What you are asked to do
When a line below holds the string "label", show that line.

BEGIN

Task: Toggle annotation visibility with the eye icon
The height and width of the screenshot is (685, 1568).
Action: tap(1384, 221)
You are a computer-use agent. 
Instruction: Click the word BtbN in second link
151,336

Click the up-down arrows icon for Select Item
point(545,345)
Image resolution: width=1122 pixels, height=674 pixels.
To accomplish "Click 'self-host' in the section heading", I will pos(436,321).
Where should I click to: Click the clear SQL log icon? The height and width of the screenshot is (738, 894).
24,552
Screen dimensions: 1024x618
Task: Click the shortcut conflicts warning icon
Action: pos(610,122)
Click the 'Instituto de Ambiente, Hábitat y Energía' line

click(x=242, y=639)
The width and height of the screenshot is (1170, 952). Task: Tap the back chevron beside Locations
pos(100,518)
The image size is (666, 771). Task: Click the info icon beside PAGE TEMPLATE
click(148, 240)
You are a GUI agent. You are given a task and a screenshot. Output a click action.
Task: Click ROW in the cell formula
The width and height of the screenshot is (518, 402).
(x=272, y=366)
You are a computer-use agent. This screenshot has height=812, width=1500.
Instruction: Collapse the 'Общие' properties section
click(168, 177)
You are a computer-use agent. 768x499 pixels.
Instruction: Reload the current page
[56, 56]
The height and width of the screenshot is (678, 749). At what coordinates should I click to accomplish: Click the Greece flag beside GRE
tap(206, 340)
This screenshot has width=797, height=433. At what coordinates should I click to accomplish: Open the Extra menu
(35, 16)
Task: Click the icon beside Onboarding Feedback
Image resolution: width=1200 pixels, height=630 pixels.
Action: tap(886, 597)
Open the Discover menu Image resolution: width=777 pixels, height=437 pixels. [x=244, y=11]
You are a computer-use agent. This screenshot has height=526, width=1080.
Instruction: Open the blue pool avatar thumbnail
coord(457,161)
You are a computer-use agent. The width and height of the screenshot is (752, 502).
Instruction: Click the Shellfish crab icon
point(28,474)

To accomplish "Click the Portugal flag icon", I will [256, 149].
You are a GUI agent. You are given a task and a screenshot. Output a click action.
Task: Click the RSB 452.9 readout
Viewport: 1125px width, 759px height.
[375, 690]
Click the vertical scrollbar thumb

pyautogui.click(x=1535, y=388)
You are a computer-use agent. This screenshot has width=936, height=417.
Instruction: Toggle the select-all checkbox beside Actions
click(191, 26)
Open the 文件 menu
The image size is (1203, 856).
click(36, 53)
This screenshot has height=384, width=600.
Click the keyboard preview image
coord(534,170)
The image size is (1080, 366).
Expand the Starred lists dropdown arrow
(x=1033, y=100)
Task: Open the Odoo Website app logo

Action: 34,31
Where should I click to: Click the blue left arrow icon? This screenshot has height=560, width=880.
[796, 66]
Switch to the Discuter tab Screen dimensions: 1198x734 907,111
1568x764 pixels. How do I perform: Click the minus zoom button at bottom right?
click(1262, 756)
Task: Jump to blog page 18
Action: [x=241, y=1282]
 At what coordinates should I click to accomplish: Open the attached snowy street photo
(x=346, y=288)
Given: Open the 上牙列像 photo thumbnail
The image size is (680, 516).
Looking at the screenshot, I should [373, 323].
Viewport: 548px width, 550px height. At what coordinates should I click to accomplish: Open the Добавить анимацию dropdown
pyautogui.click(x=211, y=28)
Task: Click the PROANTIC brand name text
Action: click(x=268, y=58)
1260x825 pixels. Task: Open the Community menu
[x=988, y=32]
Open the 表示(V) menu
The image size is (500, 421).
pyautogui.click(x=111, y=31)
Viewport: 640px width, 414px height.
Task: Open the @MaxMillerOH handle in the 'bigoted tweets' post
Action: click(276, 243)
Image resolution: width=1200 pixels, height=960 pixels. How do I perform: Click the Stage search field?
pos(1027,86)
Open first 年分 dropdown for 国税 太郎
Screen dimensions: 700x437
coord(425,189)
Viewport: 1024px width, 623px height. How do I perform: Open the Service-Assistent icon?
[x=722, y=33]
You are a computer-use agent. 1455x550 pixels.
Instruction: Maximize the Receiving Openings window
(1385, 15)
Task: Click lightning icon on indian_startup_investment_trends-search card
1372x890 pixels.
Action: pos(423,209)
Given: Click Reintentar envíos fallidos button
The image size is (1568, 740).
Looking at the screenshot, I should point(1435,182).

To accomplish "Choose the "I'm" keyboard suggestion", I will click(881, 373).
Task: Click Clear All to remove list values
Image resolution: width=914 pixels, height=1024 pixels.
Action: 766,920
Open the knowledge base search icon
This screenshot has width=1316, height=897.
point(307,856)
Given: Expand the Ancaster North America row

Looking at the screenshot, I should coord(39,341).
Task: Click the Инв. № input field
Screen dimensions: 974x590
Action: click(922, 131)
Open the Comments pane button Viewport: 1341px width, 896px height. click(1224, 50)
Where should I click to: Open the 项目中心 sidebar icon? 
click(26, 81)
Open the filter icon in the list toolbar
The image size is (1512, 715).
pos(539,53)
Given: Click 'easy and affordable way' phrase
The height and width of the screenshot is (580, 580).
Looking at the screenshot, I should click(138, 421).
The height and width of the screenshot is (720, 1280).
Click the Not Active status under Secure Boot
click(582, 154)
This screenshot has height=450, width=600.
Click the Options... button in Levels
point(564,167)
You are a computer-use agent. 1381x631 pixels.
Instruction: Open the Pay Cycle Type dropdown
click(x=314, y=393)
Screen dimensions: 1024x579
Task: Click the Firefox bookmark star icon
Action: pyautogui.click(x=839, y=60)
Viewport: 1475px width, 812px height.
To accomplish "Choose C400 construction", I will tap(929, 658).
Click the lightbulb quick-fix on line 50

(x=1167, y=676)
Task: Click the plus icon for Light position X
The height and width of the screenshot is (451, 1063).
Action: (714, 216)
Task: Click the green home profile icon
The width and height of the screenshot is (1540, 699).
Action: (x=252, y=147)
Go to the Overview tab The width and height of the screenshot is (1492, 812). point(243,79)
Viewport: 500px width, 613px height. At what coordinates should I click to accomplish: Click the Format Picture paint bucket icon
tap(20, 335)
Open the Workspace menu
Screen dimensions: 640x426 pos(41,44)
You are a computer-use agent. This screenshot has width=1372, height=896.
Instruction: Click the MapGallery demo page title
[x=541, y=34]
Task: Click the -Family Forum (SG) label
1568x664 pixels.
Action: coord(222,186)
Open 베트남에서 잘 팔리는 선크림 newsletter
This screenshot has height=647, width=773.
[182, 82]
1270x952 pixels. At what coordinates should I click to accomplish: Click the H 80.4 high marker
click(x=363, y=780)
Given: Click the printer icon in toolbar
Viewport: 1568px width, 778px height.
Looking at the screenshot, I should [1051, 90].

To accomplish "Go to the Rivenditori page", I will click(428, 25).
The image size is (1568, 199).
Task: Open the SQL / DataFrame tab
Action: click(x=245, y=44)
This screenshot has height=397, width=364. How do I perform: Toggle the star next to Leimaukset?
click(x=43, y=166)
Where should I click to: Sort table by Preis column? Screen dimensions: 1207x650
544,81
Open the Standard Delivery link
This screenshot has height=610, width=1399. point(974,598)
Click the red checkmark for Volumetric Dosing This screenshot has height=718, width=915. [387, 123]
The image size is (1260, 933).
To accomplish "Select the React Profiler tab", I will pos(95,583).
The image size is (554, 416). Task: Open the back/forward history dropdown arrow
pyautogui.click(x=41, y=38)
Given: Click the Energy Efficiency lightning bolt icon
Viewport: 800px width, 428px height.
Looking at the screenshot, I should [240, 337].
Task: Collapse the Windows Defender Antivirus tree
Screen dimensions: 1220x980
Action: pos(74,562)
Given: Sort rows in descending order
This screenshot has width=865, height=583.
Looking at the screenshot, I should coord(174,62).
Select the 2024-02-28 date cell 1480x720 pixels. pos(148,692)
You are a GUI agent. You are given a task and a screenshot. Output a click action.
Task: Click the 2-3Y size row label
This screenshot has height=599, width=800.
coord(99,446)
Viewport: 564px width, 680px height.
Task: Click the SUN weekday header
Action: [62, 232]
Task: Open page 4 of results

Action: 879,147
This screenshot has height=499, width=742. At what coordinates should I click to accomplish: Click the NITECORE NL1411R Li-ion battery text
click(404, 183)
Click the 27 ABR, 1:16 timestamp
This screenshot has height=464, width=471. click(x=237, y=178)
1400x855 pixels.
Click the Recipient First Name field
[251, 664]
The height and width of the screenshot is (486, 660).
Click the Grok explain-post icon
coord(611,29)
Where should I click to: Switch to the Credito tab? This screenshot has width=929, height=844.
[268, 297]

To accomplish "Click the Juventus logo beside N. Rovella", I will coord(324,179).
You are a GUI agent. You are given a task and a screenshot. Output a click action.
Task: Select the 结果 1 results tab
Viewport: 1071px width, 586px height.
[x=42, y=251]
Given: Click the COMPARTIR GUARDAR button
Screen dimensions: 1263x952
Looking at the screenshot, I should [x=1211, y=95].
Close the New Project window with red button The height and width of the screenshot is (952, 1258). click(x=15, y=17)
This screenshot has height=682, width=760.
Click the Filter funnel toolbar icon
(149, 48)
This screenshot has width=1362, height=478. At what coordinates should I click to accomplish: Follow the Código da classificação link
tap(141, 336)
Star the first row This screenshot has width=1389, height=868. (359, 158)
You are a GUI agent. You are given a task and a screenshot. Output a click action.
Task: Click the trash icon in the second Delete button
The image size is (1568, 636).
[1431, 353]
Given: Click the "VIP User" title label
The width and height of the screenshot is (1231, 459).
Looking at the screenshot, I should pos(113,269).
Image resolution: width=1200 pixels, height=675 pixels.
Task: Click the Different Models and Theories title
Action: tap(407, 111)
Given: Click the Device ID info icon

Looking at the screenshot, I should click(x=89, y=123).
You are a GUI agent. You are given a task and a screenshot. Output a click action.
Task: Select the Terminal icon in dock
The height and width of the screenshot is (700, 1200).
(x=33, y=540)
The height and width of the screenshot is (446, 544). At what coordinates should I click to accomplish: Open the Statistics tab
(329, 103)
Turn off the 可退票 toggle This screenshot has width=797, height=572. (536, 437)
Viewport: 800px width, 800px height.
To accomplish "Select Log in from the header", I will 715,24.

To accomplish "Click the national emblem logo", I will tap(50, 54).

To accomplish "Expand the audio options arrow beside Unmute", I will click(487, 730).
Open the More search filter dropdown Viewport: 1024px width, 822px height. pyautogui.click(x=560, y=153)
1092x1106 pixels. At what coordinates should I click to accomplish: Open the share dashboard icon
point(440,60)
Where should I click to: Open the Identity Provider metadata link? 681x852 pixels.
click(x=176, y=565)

END

Finished task
Task: Click the -Family Forum (SG) label
Task: Click the 2-3Y size row label
Given: Click the "VIP User" title label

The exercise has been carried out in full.